Comme en 2013, nous croyons que le gouvernement québécois fait fausse route aujourd’hui. Pour Ensemble Montréal, le projet de loi 21 : Loi sur la laïcité de l’État ne reflète pas la réalité quotidienne actuelle de la société montréalaise qui est riche et unique en termes de culture et de diversité; il est clair que les conséquences négatives du projet de loi 21 se feront principalement sentir sur la population montréalaise, de par sa composition démographique particulière et – disons-le – unique au Québec.
Montréal est une ville laïque et inclusive, dont l’action est fondée sur le respect des droits de la personne.

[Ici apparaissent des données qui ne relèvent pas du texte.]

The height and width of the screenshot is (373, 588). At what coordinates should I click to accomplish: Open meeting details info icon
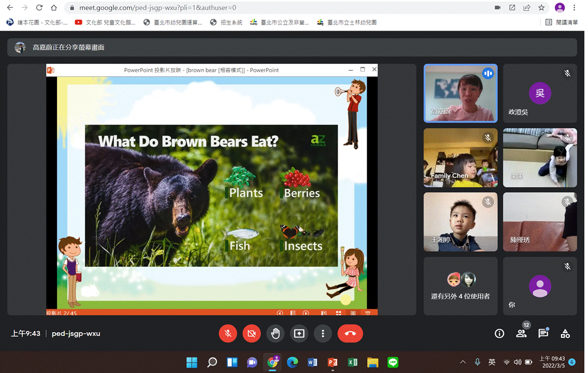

Les principes de laïcité et de neutralité religieuse de l’État font partie intégrante du droit à l’égalité, protégé par nos chartes des droits et libertés.
Nous sommes tous d’accord que la neutralité de l’État est une composante essentielle de notre démocratie. Elle assure la liberté de conscience et de religion et garantit que l’État n’impose aucune option politique, philosophique ou religieuse à ses citoyens, et qu’il les traite de manière égale. Pour les citoyens issus d’une religion minoritaire, cette neutralité de l’État est rassurante. Toutefois, nous sommes gravement préoccupés par la vision du gouvernement et la façon dont il veut mettre en œuvre ce principe de neutralité.
Portrait de la diversité montréalaise
Montréal est particulièrement interpellée par le projet de loi 21 et toutes les discussions qui l’entourent et ses effets s’y font sentir plus que nulle part ailleurs au Québec. C’est pourquoi, avant d’aller plus loin, nous devons effectuer un bref rappel de la diversité montréalaise.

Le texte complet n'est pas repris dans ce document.